“Crowding to the Pit,” print by Theodore Lane, 1821 (after Robert Dighton).
On Monday, March 21, 2016 at 7 p.m. at the John Hay Library, Joseph Roach, the Sterling Professor of Theater at Yale University, will deliver the 12th Annual Don Wilmeth Endowed Lectureship in Theatre and Entertainment entitled, “Actors and Other Monsters: Graphic Satire As Blood Sport, 1789–1830.” The lecture is complemented by an exhibit curated by Professor Wilmeth.
This event is free and open to the public.
Attendees will discover how monstrosity thrives in the golden age of graphic satire, and how few monsters of caricature surpass actors for appearing not only with warts and all, but also as all warts. Politicians do rival them in ridicule, however—as fat as Richard Brinsley Sheridan (himself a politician as well as a playwright), as cadaverous as John Philip Kemble, or as Lilliputian as child star Master Betty—convened alike by John Bull as butts of national laughter in a Parliament of freaks.

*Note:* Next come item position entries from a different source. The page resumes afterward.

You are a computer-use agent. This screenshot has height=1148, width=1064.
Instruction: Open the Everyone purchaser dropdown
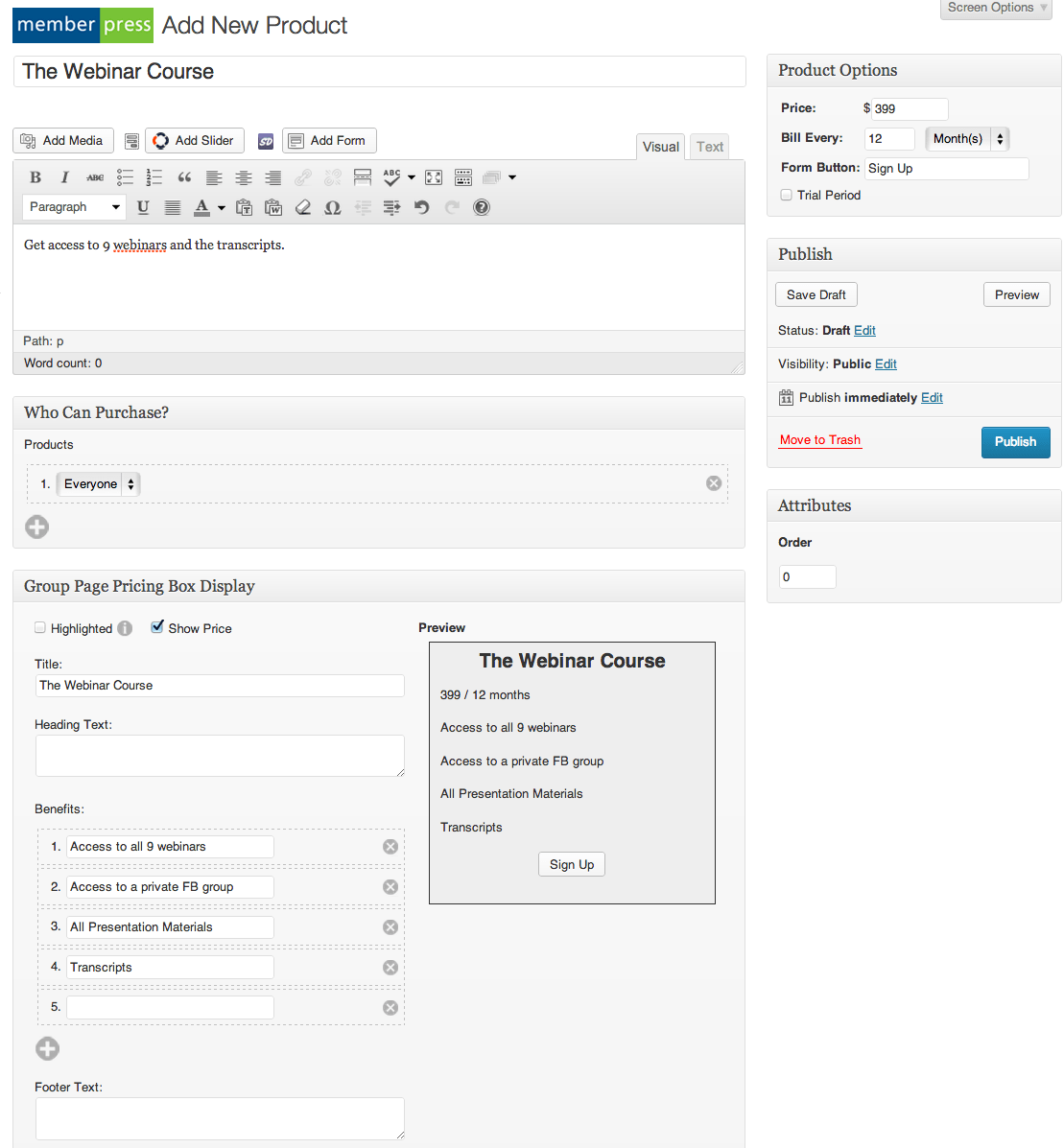pos(99,484)
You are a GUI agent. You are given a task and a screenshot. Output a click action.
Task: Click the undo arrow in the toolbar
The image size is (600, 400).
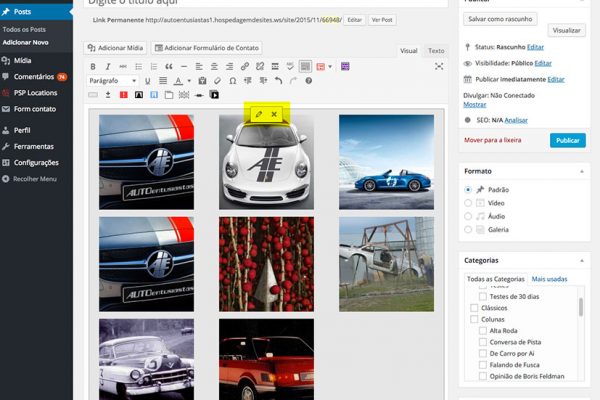click(x=277, y=80)
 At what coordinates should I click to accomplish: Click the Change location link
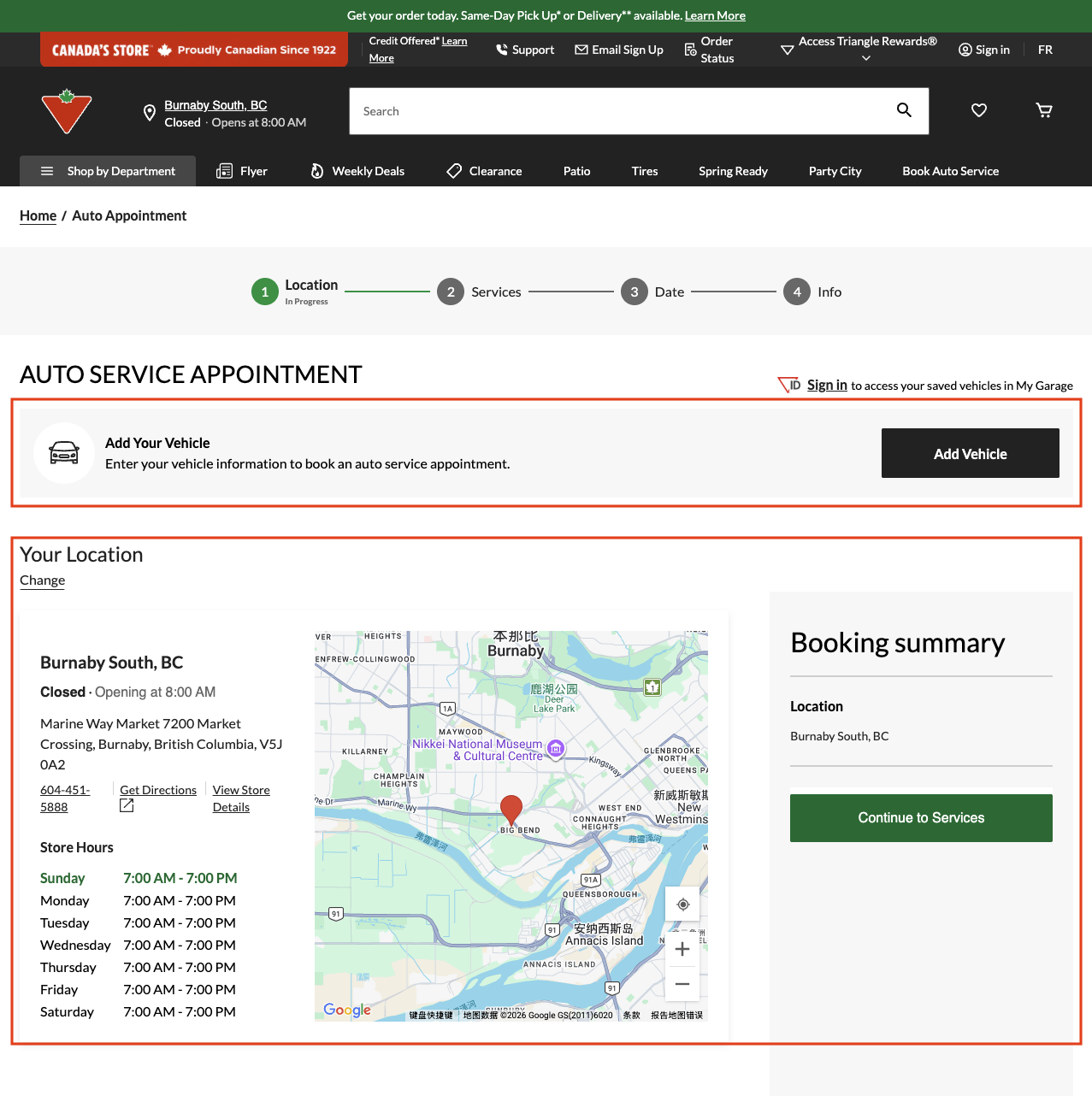point(43,580)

Accompanying the lecture is a special exhibit curated by Prof. Wilmeth on “The Golden Age of British Theatre Caricature” with some 12 dozen examples of prints—etchings, engravings and other popular visual forms depicting popular theatre during the late Georgian and early Regency periods in Great Britain. Among the artists represented in the exhibit are Robert Dighton, James Gillray, Thomas Rowlandson, the Cruikshank family, Samuel de Wilde, and others who entertained the public with their satiric magic on paper, highlighted by several special events during this period (the young acting prodigy Master Betty, the Old Price riots at Covent Garden Theatre, and the actor Edmund Kean’s scandalous escapades, among others). In general, these delightful visual pieces serve as instruments of journalistic ego deflation of these subjects.
Professor Joseph Roach
A theatre historian, stage director, and performance studies scholar, Joseph Roach is the author of The Player’s Passion: Studies in the Science of Acting (1985), Cities of the Dead: Circum-Atlantic Performance (1996) and It (2007). He is the editor (with Janelle Reinelt) of Critical Theory and Performance (2ndedition, revised 2007) and Changing the Subject: Marvin Carlson and Theatre Studies, 1959-2009 (2009). His publications have been recognized by the James Russell Lowell Prize from the Modern Language Association, the Barnard Hewitt Award in Theatre History, and the Joe E. Calloway Prize for Drama. Before coming to Yale, he chaired the Department of Performing Arts at Washington University in St. Louis, the Interdisciplinary PhD in Theatre at Northwestern University, and the Department of Performance Studies in the Tisch School of Arts at NYU. He is the recipient of a Lifetime Distinguished Scholar Award from the American Society for Theatre Research and a Distinguished Achievement Award from the Andrew W. Mellon Foundation, which funds the World Performance Project at Yale. In 2009, he was awarded an honorary Doctor of Letters from the University of Warwick (UK) and the Fletcher Jones Distinguished Fellowship from the Huntington Library.
Date: March 21, 2016
Time: 7 p.m.
Location: Lownes Room, John Hay Library, 20 Prospect Street, Providence
“Opinions respecting the Young Roscious (Master Better),” engraving by Thomas Rowlandson, London, 1804.